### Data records
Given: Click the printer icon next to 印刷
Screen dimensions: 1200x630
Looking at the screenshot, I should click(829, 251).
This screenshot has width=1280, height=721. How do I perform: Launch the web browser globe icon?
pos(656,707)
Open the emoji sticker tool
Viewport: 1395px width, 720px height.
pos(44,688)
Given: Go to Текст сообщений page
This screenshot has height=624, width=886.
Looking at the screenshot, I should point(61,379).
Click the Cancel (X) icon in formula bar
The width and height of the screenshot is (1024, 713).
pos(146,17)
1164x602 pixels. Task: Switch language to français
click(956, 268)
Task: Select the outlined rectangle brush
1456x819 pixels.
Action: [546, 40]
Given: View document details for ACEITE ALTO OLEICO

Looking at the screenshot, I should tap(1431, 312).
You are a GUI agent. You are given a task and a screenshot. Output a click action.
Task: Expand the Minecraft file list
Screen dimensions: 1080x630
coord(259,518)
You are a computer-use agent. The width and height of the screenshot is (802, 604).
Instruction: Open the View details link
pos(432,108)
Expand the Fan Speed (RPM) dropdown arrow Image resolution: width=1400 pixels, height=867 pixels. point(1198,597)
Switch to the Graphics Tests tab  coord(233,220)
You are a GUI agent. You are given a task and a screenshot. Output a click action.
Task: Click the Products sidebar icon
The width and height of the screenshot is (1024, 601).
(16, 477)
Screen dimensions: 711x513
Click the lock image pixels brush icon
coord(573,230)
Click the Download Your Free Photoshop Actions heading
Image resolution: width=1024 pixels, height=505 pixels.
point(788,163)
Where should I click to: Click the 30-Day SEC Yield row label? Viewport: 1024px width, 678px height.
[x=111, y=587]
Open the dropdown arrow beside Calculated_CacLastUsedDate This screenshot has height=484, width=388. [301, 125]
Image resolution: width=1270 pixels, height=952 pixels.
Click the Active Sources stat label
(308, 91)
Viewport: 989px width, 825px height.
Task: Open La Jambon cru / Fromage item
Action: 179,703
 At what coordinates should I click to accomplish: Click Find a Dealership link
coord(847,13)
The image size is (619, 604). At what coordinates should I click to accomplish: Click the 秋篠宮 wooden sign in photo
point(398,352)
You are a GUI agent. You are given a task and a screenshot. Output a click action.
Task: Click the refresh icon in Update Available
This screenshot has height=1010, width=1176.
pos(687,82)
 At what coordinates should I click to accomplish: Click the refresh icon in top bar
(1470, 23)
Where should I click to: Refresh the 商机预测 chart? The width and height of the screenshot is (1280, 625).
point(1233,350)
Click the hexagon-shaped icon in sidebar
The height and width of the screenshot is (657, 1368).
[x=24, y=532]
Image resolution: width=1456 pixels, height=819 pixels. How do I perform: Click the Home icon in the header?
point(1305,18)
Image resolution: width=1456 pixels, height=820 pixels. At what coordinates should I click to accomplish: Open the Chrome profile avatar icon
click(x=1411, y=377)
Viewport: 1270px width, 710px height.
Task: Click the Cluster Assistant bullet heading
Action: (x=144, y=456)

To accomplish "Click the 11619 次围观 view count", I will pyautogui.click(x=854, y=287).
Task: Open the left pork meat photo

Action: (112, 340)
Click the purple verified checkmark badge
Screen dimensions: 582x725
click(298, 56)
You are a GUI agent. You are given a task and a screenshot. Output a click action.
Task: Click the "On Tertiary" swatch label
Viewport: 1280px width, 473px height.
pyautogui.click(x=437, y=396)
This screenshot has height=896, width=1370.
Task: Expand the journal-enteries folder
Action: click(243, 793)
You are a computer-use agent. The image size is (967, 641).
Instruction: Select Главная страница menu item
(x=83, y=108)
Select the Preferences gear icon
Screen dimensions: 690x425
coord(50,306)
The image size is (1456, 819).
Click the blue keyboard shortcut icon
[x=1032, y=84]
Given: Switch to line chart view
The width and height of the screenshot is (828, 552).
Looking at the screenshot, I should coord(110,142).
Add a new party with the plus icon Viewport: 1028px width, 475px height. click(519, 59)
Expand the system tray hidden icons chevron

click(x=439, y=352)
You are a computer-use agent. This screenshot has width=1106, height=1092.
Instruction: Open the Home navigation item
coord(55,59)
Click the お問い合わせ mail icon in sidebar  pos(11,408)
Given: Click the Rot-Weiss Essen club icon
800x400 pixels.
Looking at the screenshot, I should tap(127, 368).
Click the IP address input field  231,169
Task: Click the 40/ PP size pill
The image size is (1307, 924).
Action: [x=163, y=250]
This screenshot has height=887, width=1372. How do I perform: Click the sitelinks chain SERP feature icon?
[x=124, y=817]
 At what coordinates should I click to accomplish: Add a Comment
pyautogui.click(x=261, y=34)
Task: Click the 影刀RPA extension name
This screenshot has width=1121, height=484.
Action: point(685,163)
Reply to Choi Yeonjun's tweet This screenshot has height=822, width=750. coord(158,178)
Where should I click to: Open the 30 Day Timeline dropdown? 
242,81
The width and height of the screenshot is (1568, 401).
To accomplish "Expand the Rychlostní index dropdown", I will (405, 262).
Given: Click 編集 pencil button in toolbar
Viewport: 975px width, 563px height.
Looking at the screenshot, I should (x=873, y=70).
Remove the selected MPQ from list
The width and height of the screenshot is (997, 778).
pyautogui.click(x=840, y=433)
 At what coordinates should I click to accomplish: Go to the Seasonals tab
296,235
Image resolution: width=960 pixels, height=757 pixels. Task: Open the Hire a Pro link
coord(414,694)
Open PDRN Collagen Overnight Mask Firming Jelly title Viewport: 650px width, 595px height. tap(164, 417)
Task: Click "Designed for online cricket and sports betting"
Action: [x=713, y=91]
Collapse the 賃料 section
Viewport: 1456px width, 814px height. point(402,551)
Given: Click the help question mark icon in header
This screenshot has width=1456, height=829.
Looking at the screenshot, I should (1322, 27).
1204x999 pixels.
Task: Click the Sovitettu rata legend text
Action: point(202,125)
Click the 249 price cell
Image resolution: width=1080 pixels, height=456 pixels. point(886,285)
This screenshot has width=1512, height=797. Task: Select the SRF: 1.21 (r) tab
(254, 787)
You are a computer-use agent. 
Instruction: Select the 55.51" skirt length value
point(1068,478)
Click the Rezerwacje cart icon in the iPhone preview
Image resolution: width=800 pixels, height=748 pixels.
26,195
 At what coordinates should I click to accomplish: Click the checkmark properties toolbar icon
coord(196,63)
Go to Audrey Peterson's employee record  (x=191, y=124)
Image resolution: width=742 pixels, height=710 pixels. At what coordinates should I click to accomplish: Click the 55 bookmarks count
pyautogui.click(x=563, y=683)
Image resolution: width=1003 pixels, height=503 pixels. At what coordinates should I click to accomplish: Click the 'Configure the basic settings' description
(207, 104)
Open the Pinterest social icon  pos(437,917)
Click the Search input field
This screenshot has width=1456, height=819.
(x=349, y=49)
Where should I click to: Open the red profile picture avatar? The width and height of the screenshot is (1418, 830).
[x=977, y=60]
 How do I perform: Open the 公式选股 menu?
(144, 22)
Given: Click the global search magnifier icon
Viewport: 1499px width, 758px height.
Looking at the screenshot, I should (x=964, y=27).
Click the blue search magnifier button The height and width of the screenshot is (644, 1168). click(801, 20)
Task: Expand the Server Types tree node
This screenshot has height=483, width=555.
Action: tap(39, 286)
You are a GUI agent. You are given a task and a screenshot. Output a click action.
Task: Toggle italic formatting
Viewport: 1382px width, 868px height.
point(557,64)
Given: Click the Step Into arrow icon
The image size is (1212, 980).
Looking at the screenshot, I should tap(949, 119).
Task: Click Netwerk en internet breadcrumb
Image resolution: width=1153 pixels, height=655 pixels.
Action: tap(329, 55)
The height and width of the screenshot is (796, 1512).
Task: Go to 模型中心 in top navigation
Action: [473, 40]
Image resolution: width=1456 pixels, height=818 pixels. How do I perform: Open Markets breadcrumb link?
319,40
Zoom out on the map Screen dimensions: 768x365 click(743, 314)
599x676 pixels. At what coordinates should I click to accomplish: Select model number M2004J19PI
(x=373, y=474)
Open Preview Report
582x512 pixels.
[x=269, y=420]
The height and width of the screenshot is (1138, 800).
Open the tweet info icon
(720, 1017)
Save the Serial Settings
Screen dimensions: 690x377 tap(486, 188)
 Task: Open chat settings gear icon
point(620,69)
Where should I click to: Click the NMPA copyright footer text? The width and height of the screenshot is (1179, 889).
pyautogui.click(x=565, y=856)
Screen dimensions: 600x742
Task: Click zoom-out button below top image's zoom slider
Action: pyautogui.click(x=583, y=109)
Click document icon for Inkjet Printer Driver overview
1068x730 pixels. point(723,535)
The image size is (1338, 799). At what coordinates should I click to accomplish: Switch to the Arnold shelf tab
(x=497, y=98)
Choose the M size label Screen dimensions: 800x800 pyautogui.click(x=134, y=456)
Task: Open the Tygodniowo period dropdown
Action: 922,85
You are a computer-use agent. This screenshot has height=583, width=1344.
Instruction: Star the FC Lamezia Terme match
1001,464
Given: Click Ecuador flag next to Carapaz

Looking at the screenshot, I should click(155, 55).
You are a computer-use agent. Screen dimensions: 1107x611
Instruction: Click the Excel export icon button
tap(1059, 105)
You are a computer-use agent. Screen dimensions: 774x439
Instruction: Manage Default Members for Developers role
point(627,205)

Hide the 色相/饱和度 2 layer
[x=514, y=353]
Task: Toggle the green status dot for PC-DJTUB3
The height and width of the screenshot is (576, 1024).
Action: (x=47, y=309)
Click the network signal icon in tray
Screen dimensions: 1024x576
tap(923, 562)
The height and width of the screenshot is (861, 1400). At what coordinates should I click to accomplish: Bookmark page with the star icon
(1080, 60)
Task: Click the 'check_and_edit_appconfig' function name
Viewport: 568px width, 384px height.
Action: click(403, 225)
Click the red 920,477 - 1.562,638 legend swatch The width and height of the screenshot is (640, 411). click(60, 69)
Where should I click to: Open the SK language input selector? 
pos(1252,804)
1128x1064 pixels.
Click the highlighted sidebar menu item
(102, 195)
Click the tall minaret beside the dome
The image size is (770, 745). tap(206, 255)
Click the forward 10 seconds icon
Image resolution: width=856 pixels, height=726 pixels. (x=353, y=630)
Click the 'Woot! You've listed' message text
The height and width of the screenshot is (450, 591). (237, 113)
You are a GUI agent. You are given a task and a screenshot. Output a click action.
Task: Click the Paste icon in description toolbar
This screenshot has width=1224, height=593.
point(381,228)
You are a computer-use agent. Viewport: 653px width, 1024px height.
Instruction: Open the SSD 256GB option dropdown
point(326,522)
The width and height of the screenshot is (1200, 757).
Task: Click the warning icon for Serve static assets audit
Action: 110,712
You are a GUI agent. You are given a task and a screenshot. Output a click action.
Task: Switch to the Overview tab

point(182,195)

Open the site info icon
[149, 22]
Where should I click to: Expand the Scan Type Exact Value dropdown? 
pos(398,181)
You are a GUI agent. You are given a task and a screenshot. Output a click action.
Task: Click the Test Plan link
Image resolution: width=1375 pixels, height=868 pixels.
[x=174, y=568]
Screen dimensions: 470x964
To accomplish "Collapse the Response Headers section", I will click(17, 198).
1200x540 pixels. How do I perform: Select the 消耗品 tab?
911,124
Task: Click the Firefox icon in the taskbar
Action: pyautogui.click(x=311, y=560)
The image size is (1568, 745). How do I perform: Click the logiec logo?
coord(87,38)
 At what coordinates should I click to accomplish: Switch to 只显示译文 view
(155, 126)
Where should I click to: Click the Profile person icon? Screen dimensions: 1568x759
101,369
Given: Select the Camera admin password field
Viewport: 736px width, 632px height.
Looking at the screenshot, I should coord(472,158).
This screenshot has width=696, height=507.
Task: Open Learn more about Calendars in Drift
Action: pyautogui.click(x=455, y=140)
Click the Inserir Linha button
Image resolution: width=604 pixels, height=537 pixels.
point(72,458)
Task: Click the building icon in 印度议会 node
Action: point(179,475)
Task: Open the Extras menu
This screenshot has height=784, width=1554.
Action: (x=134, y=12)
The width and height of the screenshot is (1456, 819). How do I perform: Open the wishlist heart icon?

### Goal
Extract each line of the material above that contains the string "page", matching case exactly.

### Exercise response
Given: Go to Текст сообщений page
The height and width of the screenshot is (861, 1400). At what coordinates should I click to accomplish: Bookmark page with the star icon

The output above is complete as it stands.